Not to bring this up for pity or to dwell on it like a big baby, but my childhood and teenage years weren't the easiest - there was a lot of uncertainty, abuse, and isolation. But one thing was always constant - Prince. He would be consistent: always putting out records, always being a badass, always inspiring me even when I couldn't stand letting anything else in - inspire me to continue on, to have fun, to reflect, to party, to cry, to love, to have the self-respect to not give a fuck if people didn't dig what I was about or what I was into, to always look up - appreciate the earthly delights all while recognizing the divine within each of us and the Universe without. I've kidded that he's always been my fairy-godfather, the unseen guardian angel or metaphorical parent guiding me along my way, bringing me to my ultimate purpose and nurturing my "god-given" gifts. Fairy-Godfather, yes, but he and his music were a bit like a security blanket for me as well - a source of consistent support and shelter in what I often found to be an unkind world.
Prince was my "birds and bees" talk - because of him, I was innately tolerant and loving of all types of people regardless of the color of their skin, how they dressed, or who they wanted to love. Because of Prince I knew I didn't have to be ashamed of my sexual desires, that having them didn't make me a "sinner," and he taught me that in intimate sexual relationships it is important to be independent and have self-respect while still making oneself emotionally vulnerable - that sex was often a result of love and devotion, that it was a natural part of living, and that it could be wonderful and spiritually enlightening.
It confused those around me how much I loved Prince while I was a teenager dressed in purple bondage pants and leopard print creepers, but his crazy outfits and the "be who you want and don't cower to oppressors" message I'd absorbed from him was undeniably punk rock to me. In his own fabulous freaky way he was a minister - preaching peace and love, tolerance and self-acceptance.

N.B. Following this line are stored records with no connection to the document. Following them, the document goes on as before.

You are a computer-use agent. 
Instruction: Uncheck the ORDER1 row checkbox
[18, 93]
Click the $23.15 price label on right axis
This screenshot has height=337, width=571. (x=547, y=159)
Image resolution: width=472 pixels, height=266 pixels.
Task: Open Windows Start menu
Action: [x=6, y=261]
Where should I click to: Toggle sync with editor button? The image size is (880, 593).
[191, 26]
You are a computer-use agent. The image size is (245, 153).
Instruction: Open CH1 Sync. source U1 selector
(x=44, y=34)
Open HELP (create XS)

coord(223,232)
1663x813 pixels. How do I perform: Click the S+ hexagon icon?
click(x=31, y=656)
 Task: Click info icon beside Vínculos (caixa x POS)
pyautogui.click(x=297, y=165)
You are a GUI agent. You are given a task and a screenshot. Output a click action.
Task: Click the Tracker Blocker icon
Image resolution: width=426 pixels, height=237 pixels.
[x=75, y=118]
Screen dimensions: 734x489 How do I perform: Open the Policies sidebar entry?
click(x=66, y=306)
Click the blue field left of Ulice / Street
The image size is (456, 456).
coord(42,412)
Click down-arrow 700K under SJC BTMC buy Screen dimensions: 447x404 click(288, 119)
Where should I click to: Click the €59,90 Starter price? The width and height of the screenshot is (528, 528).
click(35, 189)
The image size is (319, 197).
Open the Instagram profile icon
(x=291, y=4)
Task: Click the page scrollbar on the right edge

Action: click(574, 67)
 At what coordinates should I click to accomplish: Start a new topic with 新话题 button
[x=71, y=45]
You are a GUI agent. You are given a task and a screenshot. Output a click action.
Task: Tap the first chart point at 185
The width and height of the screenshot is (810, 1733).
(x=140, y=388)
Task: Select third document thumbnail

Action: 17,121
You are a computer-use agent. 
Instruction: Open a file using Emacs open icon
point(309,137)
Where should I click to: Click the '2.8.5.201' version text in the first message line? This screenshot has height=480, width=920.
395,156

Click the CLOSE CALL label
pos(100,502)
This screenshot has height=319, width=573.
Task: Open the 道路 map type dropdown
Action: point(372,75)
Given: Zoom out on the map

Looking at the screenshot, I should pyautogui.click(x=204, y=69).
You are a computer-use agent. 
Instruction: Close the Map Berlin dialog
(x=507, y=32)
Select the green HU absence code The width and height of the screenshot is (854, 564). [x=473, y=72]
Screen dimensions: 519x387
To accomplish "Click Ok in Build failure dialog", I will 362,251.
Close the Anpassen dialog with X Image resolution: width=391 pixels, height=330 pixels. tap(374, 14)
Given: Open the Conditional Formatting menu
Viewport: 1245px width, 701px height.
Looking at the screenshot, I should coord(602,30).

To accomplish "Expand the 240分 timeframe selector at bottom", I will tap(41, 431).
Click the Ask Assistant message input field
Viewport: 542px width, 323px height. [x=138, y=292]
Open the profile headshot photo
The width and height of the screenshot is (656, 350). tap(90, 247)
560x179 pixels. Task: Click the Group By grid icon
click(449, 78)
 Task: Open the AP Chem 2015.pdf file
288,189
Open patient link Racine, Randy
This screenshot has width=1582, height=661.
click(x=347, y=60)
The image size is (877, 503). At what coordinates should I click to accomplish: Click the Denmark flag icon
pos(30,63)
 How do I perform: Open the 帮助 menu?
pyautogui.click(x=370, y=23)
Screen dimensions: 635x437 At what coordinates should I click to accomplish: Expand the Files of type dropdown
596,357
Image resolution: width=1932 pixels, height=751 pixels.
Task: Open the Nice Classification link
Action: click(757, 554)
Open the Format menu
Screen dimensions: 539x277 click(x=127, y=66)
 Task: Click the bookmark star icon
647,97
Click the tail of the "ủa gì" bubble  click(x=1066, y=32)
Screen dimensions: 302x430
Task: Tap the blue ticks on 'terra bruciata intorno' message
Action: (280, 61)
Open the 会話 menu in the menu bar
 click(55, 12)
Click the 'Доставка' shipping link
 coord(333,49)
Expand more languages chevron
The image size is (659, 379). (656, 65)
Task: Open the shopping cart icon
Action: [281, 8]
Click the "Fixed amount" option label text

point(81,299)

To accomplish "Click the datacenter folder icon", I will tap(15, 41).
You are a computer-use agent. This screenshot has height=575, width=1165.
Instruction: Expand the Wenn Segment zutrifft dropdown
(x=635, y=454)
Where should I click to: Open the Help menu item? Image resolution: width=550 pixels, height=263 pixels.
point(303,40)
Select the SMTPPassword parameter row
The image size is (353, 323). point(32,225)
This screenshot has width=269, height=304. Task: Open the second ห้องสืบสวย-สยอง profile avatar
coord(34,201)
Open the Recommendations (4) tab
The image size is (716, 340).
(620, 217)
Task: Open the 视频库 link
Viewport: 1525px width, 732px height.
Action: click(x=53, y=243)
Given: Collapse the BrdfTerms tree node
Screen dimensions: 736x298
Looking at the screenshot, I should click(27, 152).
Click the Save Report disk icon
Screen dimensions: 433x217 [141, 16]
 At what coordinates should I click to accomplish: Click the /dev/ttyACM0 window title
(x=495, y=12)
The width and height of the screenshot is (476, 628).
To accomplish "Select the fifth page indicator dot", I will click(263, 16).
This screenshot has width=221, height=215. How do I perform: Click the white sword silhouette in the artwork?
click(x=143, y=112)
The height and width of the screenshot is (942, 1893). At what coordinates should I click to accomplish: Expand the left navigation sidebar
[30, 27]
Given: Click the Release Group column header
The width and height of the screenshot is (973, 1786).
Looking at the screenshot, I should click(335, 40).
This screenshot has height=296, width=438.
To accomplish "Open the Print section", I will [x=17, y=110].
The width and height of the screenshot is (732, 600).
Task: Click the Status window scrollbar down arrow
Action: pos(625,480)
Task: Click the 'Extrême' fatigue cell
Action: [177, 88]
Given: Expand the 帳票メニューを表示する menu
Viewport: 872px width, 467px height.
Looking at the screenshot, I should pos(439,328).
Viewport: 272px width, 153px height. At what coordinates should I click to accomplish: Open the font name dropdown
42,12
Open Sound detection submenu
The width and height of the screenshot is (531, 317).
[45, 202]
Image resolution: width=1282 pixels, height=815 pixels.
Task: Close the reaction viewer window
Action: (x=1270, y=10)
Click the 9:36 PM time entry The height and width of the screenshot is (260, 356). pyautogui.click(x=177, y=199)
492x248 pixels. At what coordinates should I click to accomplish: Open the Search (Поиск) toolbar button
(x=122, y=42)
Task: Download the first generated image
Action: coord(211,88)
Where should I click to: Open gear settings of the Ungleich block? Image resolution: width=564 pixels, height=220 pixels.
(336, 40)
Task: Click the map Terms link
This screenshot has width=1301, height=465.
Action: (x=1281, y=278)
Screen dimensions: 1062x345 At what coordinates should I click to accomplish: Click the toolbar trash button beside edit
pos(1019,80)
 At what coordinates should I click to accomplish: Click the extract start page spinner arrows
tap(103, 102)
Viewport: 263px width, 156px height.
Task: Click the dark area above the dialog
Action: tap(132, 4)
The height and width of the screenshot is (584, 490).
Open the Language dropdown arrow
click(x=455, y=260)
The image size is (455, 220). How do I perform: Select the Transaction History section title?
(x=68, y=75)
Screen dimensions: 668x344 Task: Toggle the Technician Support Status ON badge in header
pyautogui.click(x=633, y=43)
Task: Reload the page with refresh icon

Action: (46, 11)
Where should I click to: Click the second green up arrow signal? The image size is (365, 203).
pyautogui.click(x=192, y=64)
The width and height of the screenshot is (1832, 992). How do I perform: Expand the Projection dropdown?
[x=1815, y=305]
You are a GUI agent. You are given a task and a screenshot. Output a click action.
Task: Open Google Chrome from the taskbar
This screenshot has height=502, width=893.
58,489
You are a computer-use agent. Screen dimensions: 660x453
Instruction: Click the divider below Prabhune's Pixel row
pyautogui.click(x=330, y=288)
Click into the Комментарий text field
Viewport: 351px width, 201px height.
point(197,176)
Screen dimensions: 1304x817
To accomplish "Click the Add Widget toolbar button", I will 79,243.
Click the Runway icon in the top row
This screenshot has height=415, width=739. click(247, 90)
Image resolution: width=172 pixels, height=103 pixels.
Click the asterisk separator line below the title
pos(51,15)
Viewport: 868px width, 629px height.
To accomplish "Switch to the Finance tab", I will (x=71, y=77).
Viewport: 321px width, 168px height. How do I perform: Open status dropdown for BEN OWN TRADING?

To try to sum up all this person meant to me would be impossible. I will never mourn someone I've never met like this ever again. I feel like I've lost someone incredibly close to me. As hyperbolic as it might sound, I simply would not be ME without him. From my name, to my comfort, to my ear, to my spirituality... the list goes on and on. I feel I was born to be a disciple of all things Purple.
I know he likely greeted death with an open heart and a calm spirit - to me he seemed spiritually evolved and I sense he was ready for the next adventure, despite leaving behind "all the fools" who loved him so.
I am devastated I will now never get the chance to meet my ultimate sensei, but he'll be with me always, just around the corner...
*****
The track included is just me running through "Sometimes It Snows in April" while I was practicing. It is by no means a great tribute, just a little something to go with this post.